These calculations assume you can transfer heat to the load at the desired
rate. Sometimes, however, that shouldn't be taken for granted. In
recirculating ovens, the majority of heat transfer takes place by convection;
that is, by the hot air scrubbing the load surfaces. The heat transfer rate is a
function of several factors -- most importantly, the air velocity, its
temperature and the way it strikes the load surface.
This can pose a problem in large, roomy ovens, where the hot air nozzles can't
be located close to the load. The velocity at the nozzle exits may be fine, but
by the time the air reaches the load surface, it has mingled with the air
already in the oven chamber, and the average velocity of the mixture is too
low to develop the heat transfer rate. One solution is using a higher pressure
circulating fan, but that usually requires substantial increases in horsepower.
Another is to increase the recirculating flow rate, raising the average velocity
at the load surface. One consequence of this is a decease in residence time in
the oven and lower temperature differentials, whether they're needed or not.

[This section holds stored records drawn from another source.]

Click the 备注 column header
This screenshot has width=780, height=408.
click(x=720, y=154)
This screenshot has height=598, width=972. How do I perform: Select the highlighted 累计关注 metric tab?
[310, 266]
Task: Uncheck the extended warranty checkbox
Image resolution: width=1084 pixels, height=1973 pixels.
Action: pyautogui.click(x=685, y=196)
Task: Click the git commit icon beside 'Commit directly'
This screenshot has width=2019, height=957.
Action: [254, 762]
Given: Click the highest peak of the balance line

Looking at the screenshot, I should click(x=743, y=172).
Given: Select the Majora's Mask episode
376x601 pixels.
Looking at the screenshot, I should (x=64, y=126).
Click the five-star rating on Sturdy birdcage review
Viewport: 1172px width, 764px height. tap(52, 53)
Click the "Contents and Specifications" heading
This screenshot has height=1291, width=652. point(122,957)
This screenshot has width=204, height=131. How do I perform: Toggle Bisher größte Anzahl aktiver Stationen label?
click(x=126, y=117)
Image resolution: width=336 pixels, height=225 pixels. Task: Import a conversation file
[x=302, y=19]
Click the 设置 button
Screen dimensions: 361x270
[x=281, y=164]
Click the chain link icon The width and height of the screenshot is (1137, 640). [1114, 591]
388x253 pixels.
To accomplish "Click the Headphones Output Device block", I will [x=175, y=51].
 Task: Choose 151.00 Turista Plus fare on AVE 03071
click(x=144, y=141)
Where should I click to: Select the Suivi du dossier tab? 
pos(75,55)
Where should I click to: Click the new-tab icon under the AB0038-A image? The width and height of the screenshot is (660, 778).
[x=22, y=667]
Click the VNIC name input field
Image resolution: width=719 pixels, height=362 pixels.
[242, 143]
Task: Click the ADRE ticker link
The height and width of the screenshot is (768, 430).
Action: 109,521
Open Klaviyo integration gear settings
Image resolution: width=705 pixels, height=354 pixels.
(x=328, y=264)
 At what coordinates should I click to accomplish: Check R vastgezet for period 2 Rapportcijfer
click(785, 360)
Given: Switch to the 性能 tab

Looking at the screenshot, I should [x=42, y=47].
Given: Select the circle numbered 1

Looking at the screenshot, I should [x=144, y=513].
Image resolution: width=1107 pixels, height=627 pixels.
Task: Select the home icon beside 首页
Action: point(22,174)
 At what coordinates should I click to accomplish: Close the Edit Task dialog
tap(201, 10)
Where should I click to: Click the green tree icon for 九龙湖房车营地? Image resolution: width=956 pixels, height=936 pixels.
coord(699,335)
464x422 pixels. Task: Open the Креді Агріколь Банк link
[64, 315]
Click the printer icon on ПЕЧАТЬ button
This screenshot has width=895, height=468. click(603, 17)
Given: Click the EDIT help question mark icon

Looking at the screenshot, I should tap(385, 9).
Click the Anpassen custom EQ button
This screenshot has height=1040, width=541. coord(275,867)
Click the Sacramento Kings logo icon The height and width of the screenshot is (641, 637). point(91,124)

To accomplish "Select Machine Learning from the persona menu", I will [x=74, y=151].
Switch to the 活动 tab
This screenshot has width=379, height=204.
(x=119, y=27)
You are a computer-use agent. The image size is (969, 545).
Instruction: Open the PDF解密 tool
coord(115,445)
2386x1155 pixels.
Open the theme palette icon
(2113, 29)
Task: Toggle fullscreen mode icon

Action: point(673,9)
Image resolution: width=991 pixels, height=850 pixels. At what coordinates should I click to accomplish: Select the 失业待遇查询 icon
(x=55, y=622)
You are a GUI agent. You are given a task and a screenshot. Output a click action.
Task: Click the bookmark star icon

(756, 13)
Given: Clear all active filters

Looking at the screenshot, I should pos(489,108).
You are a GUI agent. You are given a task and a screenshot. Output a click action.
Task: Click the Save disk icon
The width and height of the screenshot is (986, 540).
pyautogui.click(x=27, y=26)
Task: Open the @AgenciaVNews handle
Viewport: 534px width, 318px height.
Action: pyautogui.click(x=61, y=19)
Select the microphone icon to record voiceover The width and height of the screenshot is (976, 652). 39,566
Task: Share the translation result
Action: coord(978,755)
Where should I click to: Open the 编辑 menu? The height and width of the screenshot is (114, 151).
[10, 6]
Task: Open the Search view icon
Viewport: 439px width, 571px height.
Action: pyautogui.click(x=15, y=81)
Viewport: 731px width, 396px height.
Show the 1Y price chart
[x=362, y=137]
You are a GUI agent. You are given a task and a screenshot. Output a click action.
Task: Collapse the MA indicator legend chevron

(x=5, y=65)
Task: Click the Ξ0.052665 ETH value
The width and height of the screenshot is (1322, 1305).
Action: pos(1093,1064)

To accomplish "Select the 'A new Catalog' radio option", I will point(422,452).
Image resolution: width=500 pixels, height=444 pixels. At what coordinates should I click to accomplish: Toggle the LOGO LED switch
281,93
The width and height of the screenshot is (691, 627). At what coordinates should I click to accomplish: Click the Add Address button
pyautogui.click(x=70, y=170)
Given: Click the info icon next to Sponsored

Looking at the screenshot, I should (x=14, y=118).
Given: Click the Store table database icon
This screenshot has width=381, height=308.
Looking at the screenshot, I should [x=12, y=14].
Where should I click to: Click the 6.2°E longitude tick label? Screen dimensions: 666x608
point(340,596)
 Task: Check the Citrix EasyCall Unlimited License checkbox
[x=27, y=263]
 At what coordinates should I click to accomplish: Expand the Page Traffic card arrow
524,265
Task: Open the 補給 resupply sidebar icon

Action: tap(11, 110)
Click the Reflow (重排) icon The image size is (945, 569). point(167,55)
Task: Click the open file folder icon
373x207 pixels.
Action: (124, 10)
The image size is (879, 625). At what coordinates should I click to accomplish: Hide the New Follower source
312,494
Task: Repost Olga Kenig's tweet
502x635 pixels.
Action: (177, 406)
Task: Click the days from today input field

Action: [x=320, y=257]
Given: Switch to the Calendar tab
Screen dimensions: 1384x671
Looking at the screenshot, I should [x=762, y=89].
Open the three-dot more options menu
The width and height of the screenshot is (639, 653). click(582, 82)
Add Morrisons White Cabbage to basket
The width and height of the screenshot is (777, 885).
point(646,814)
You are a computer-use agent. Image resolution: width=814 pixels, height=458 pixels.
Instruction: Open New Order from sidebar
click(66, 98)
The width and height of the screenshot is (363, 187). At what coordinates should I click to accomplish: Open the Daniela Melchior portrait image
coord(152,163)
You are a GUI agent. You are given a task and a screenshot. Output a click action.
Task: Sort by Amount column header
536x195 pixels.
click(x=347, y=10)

In drying or solvent ovens, the need to remove the evaporated liquid may
come into play. Strictly speaking, it shouldn't -- the fresh air brought into the
oven to maintain desired humidity levels or to keep flammable solvents safely
diluted is determined by the capacity of the exhaust fan, not the recirculating
fan. However, the fresh air gets to the exhaust via the recirculating fan, so in
some cases, the recirculating fan may have to be sized to meet this need.